ВЫБРАННЫЙ ФРАГМЕНТ:
===

Это, прежде всего, сцена “падшая Лара в храме”, которая просто не может не напомнить о параллельной — и полностью противоположной по смыслу — сцене “грешница Маргарита на богослужении”. Маргарита в этой сцене уверяется в своем вечном проклятии (Гете изображает это проклятие как внушение злого духа). Лара уходит оправданной74. Это сопоставление очень значительно в связи с “новым христианством” Пастернака, мало занятым темой греха, — вероятно, главной темой традиционной набожности (вместе со смертью и адом).

Но объясни, что значит грех,

И смерть и ад и пламень серный? (IV, 545)

Все это по существу прошло, потому что “всё новое”. Но здесь мы не будем этого обсуждать75.

===

ДАННЫЕ:
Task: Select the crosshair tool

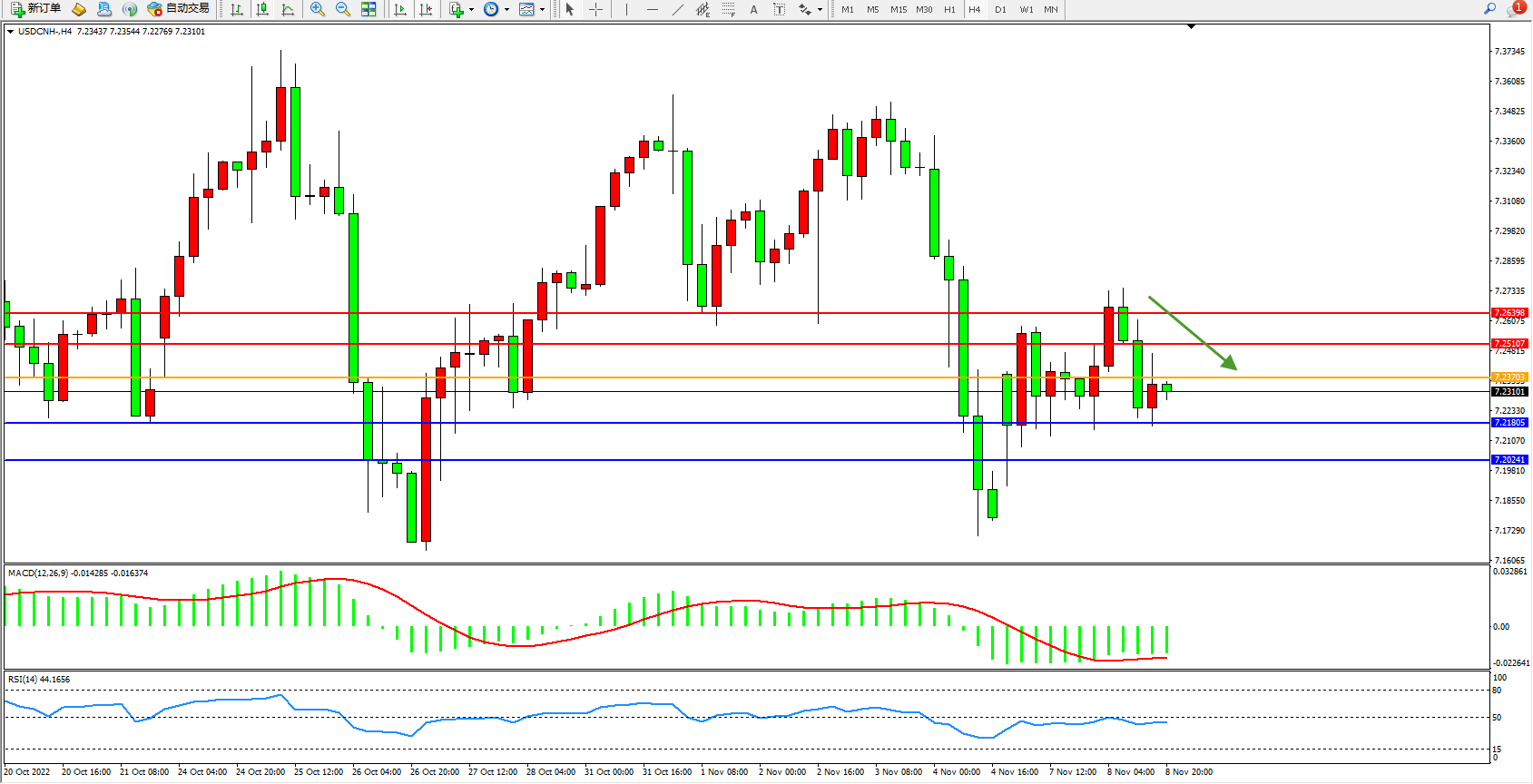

===

ЗАДАНИЯ:
[1] Согласуются ли с фрагментом о сцене в храме следующие утверждения: (а) Маргарита на богослужении уверяется в своем вечном проклятии; (б) Лара уходит из храма осужденной; (в) «новое христианство» Пастернака много занято темой греха? На каждое ответьте «да» или «нет» и приведите решающие слова фрагмента дословно.
[2] Продолжите фрагмент о сцене в храме, начав сразу после его последнего предложения.

ОЖИДАЕМЫЕ ОТВЕТЫ:
[1]
(а) Да: «Маргарита в этой сцене уверяется в своем вечном проклятии».
(б) Нет: «Лара уходит оправданной».
(в) Нет: «мало занятым темой греха».

[2]
И еще одна сцена романа, которая вызывает больше всего сомнений у читателей и критиков, — сцена расставания Лары с Доктором. Поразительной в этой коллизии кажется и готовность Живаго на такой обман (фактически выдача Лары Комаровскому), и готовность Лары следовать за тем, в ком сама она видит порчу всей своей жизни. За этой странной сценой просвечивает (особенно в связи с настойчивым мотивом запряженных лошадей, готовых увести обреченную героиню, и с общей атмосферой крайней спешки, “последней возможности”) сцена попытки спасения Маргариты из тюрьмы накануне казни, предпринятой Фаустом с помощью Мефистофеля. Финальная сцена “Первого Фауста”, — быть может, самая сильная его сцена — апофеоз Маргариты, символа христианской души, над которой и после всех ее преступлений и после утраты разума дьявол все-таки не властен: перед лицом смерти она отказывается воспользоваться его помощью, принимает суд и гибель и потому “Спасена!”, как говорит у Гете “Голос свыше”. Ее заступничество поможет и Фаусту.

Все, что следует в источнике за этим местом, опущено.